To R’jan, I say, “Cruce lived in Faery for hundreds of thousands of years and you guys never figured it out. There’s an Unseelie in Faery for you, sitting right next to your queen. Wait!” I snicker. “I forgot. She wasn’t your queen either. She was human. Dudes, stupid much?”
“I will speak with you,” R’jan says to Ryodan, “when you make the runt be silent.”
I puff myself up, waiting for Ryodan’s defense.
“Be quiet, kid.”
I deflate.
“You’re certain it’s Unseelie,” Ryodan says to R’jan.
“I said it was,” I say indignantly.
“Unequivocally.”
“Like, I even used that exact word!”
“What is this ‘abomination?’ ” Ryodan says.
“We do not know. We have never needed to know about our foul brethren.”
“Yet you’re worried enough about it that you’re here. In a dark Dublin street. The new king of the Seelie himself.”
It seems to mollify R’jan to hear himself called the new king of the Seelie. He looks away and doesn’t say anything for a second. Then he shivers. “It brings final death to our kind.”
“Like the spear and the sword,” I say.
“I told you to shut her up.”
“Answer her.”
“She cannot understand what it is to be Fae.”
Ryodan doesn’t say a word.

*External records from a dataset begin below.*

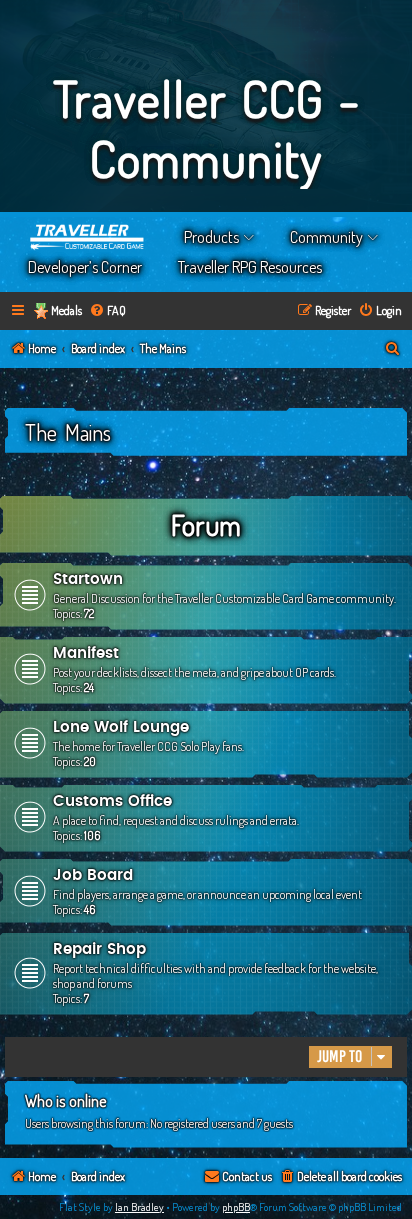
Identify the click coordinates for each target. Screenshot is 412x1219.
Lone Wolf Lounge (121, 727)
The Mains (68, 432)
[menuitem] (107, 311)
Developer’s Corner (85, 267)
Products (211, 237)
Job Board (93, 875)
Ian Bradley (139, 1207)
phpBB (236, 1207)
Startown (88, 579)
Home (88, 237)
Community (326, 237)
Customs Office (112, 801)
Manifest (86, 653)
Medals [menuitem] (66, 310)
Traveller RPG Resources (250, 267)
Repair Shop (99, 949)
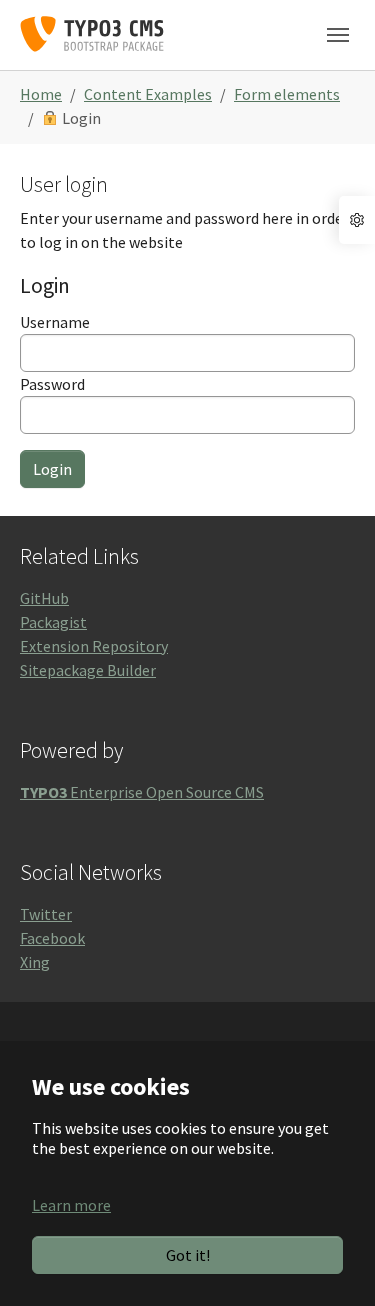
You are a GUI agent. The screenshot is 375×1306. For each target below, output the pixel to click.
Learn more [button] (71, 1205)
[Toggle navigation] (338, 35)
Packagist (53, 622)
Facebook (52, 938)
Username (55, 322)
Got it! (188, 1255)
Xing (35, 962)
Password (52, 384)
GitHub (44, 598)
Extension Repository (94, 646)
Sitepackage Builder (88, 670)
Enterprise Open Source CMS (142, 792)
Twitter (46, 914)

He takes one step forward and R’jan immediately takes one step back all smooth, like they’re doing a choreographed dance.
“One day, human—”
“You might want to rethink what you’re calling me.”
“—I will crush you beneath my heel and—”
“Until that fictitious day, you will answer me when I speak.” He steps over Velvet’s body, closing the distance between them.
R’jan steps back.
“How does ‘final death’ differ from what the sword does,” Ryodan says.
“Your puny brains were not fashioned to grasp the greatness of being D’Anu.”
Ryodan crosses his arms, waiting. Dude’s got some serious presence. I want to be like him when I grow up. “You’ll have no brain at all in three seconds. Two.”
R’jan says tightly, “The spear and sword end immortal life. They sever the connection that binds our matter together and scatter it to the wind.”